Extract provided:
In [None]:
!pip install PyYAML==5.3.1
!pip install git+https://github.com/cocodataset/cocoapi.git#subdirectory=PythonAPI

In [None]:
import json

with open('data/clothing.json', 'r') as f:
    images = [json.loads(line) for line in f]

In [None]:
images[0]

In [None]:
for img in images:
    if len(img['annotation']) > 1:
        print(img)

In [None]:
classes = set()
for img in images:
    for ann in img['annotation']:
        classes.add(ann['label'][0])
classes = sorted(list(classes))
classes

In [None]:
from sklearn.model_selection import train_test_split

train_data, test_data = train_test_split(images, test_size=0.15, 
                                         random_state=1)
train_data, val_data = train_test_split(train_data, test_size=0.2, 
                                        random_state=1)
len(train_data), len(val_data), len(test_data)

Dataset excerpt:
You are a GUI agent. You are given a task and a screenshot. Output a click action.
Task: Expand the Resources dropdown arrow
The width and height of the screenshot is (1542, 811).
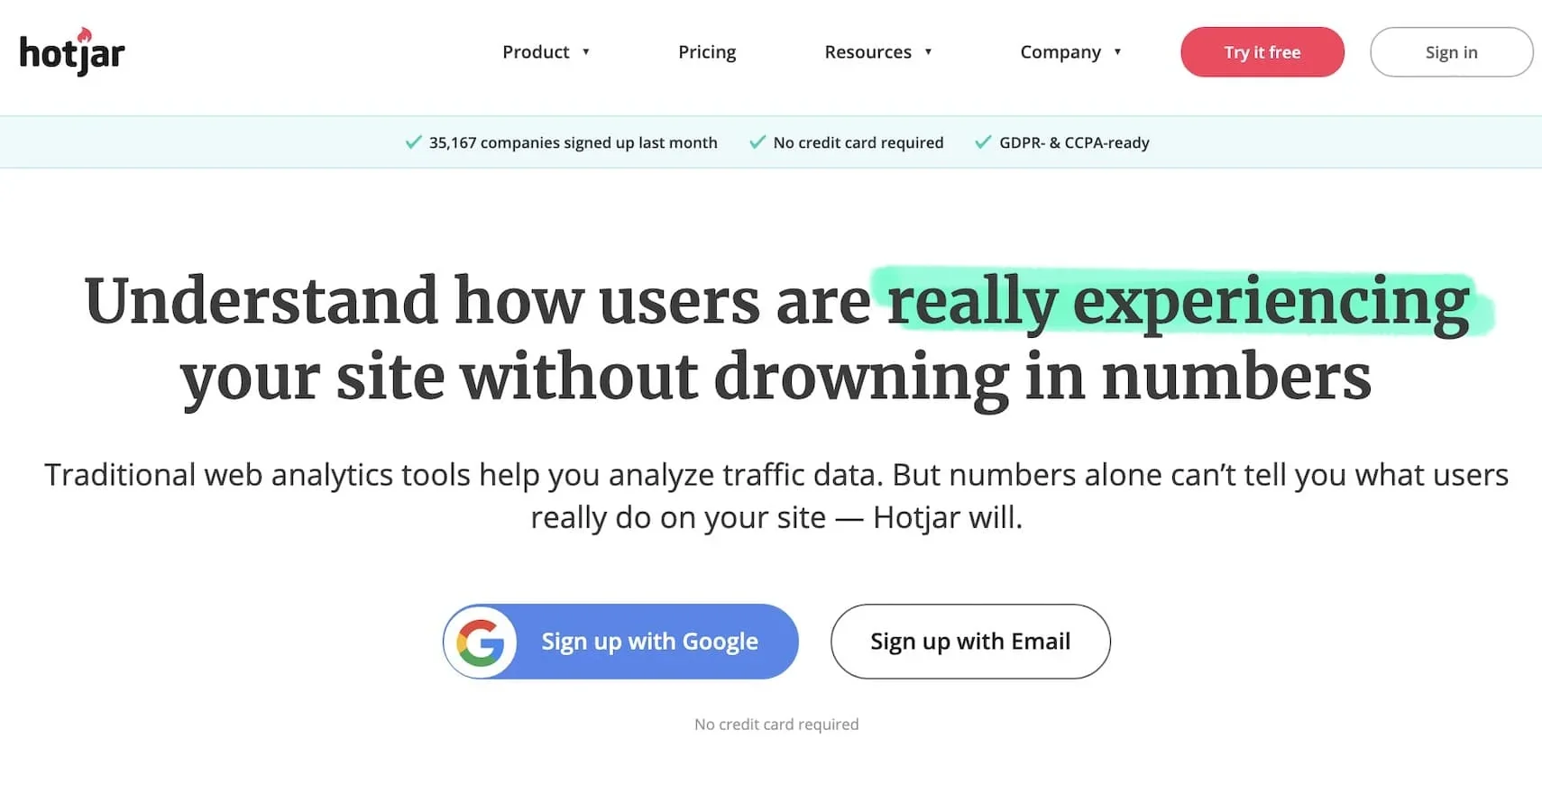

Jobs:
[A] In the notebook code, what value does the first call to train_test_split use for test_size?
[B] Using the notebook code, explain why the loop that begins "for img in images:" and calls print(img) prints some images but skips others.
[C] Echo the notebook code between "classes = sorted(list(classes))" and "len(train_data), len(val_data), len(test_data)", inclusive.

Task-by-task outputs:
[A] It uses a test_size of 0.15.

[B] The loop prints an image only if the condition len(img['annotation']) > 1 holds, meaning its 'annotation' list has more than one entry. Images with one annotation or none fail the check and are not printed.

[C]
classes = sorted(list(classes))
classes

In [None]:
from sklearn.model_selection import train_test_split

train_data, test_data = train_test_split(images, test_size=0.15, 
                                         random_state=1)
train_data, val_data = train_test_split(train_data, test_size=0.2, 
                                        random_state=1)
len(train_data), len(val_data), len(test_data)